Furthermore, traffic signal control timing does not change in real-time based on changes in traffic patterns or crashes and incidents. Therefore, addressing these challenges requires a thorough data driven modeling of traffic patterns not only at intersections but on streets and in the overall network.

Recent advances in Intelligent Transportation Systems (ITS) have led to widespread deployment of various real-time sensing and data collection systems such as high-resolution loop detectors, video cameras, GPS devices, and more. The availability of this type of information, along with the availability of cheap GPU-based computing and deep neural network algorithms, has opened up the possibility of developing data driven computational methods for signal timing optimization.

Yashaswi (Yash) Karnati, a doctoral student in the UF Department of Computer & Information Science & Engineering (CISE), is working with transportation engineers at the UFTI to develop a machine-learning based system that uses sensing data. The data is fused to develop real-time algorithms for signal retiming for intersections and corridors to reflect changes in demand patterns and incident detection for alleviating traffic backups and secondary crashes.

The work is funded by the National Science Foundation and the Florida Department of Transportation under the title of “Machine Learning Algorithms for Improved Network Traffic Signal Policy Optimization”.

“We are developing algorithms, software, and systems that leverage multimodal data for real-time incident detection, queue length estimation, imputing turning movement counts, signal timing optimization, and more,” Karnati said.

This image shows the overall architecture of the system the researchers are developing. The research team is using distributed and parallel computing techniques to design a robust framework to support various applications.

However, one of the key challenges is that algorithms developed on simulators fail to generalize in real world scenarios, and even the best available simulators do not perfectly capture reality. Karnati is working to ensure reality is effectively captured.

“My research also focuses on improving the fidelity of simulations by using real world data to fine tune the parameters of simulation,” he said. “By incorporating different techniques from domain adaptation and system identification, I’m focusing on closing the simulation to reality gap so that these algorithms can be used in practice.”

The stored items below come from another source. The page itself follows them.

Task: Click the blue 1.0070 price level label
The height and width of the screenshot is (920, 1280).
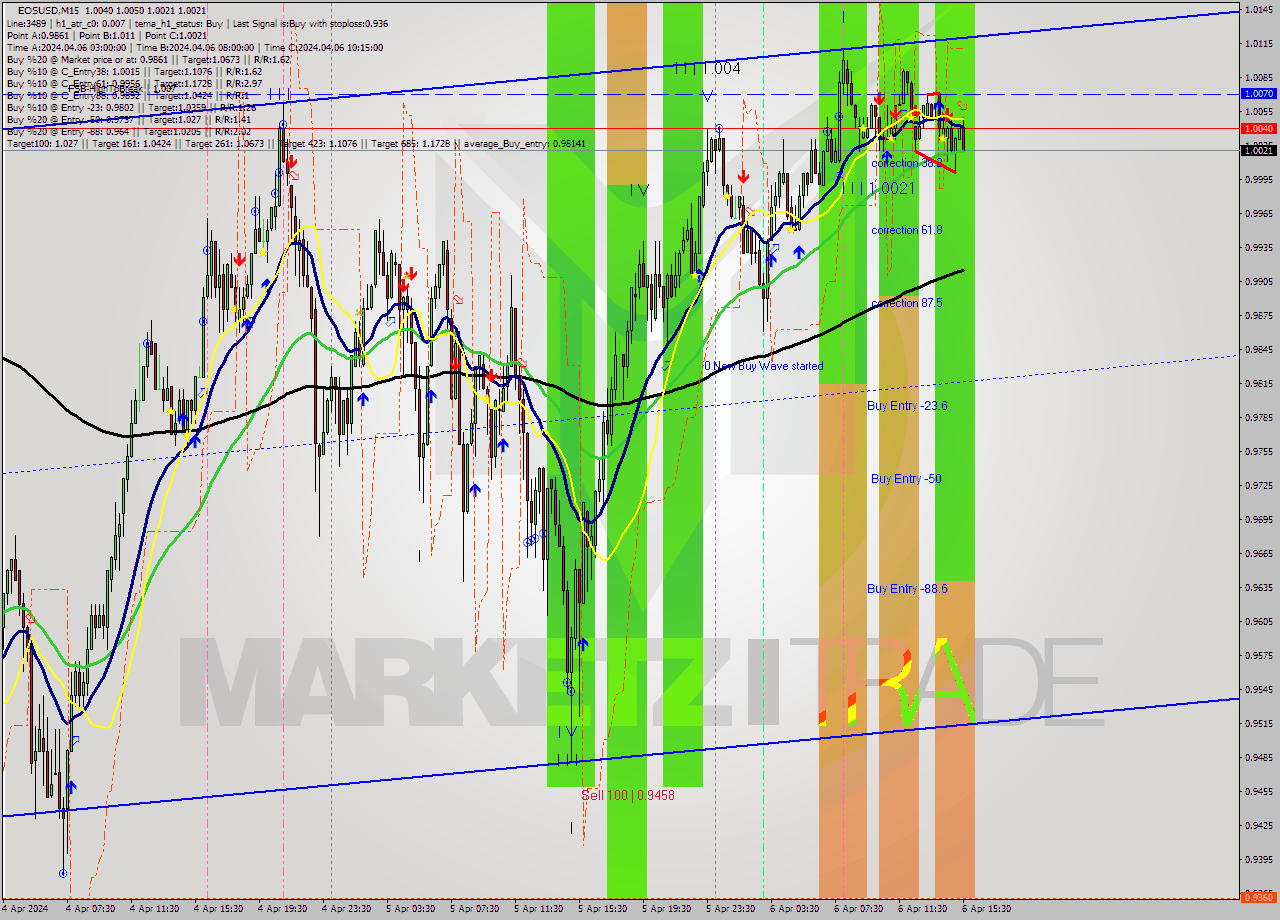Action: coord(1257,93)
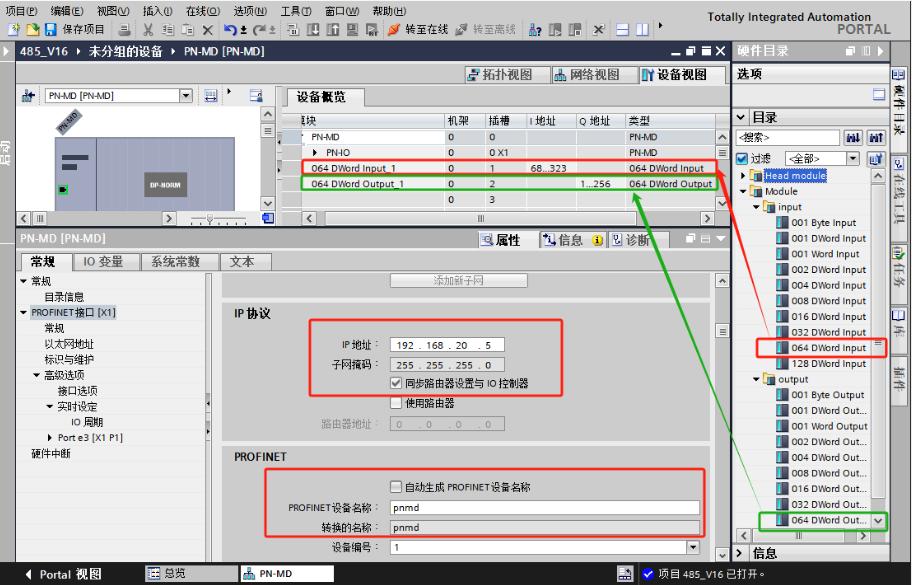Click the Undo arrow in toolbar
The width and height of the screenshot is (912, 585).
click(228, 29)
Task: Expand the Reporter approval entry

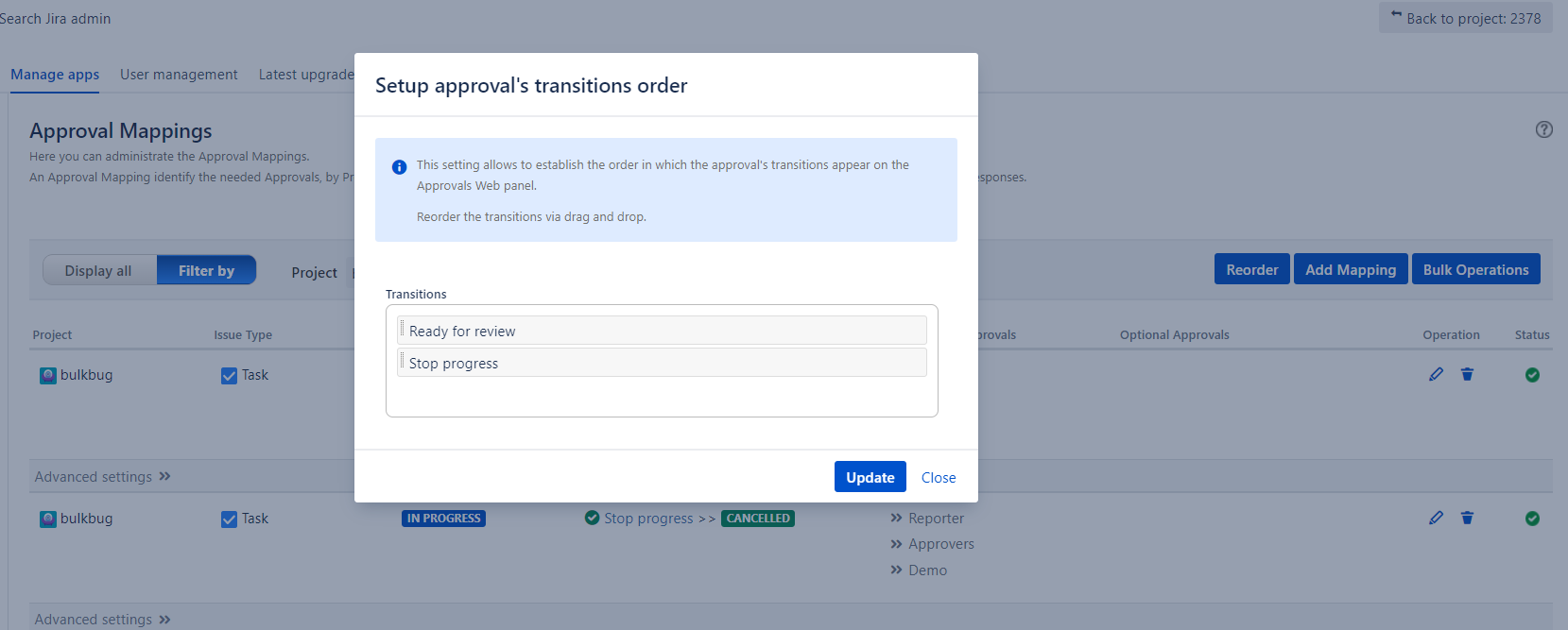Action: 927,519
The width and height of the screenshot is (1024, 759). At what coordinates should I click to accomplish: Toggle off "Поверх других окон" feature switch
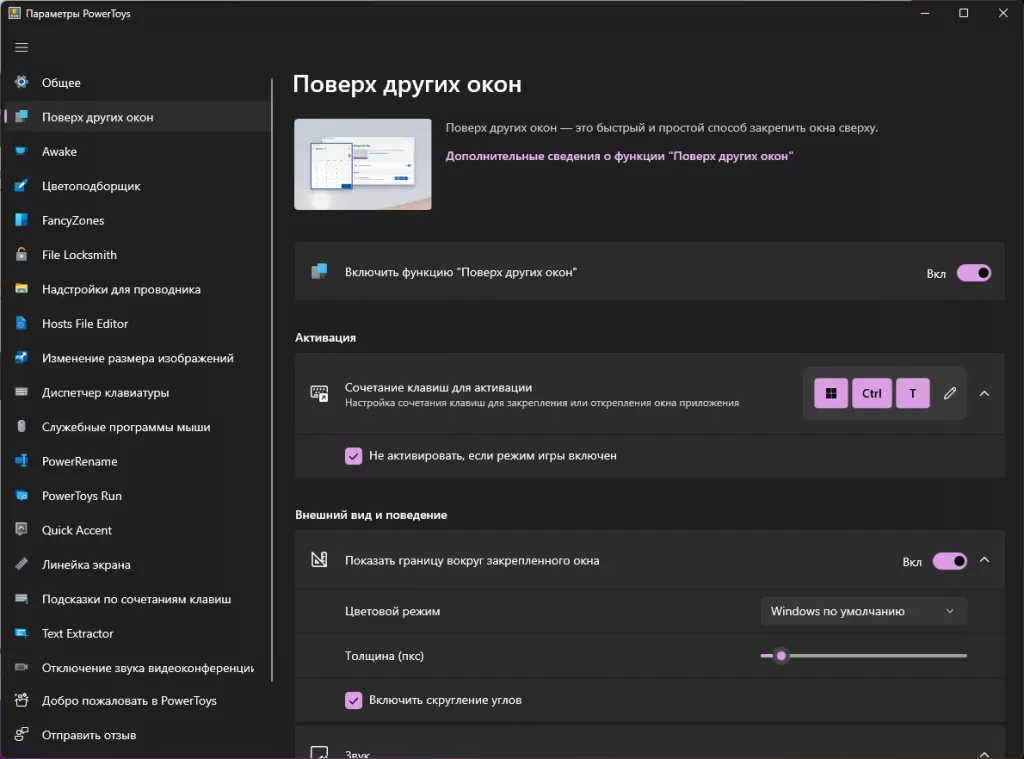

So far, the project has yielded software that supports real-time detection of incidents, imputing turning movement counts, queue length estimation, and historical data analysis, which identify potential problems in existing signal timing policies. The team is currently working on developing reinforcement learning and game theory based techniques for real time signal timing optimization to automatically derive near optimal signal timing plans for each network.

The software developed by the collaborative effort between UFTI and CISE will be useful to traffic engineers and practitioners. It will not only make data-driven operational decisions to help reduce congestion and ensure safety, but it will also improve travel time across the traffic network.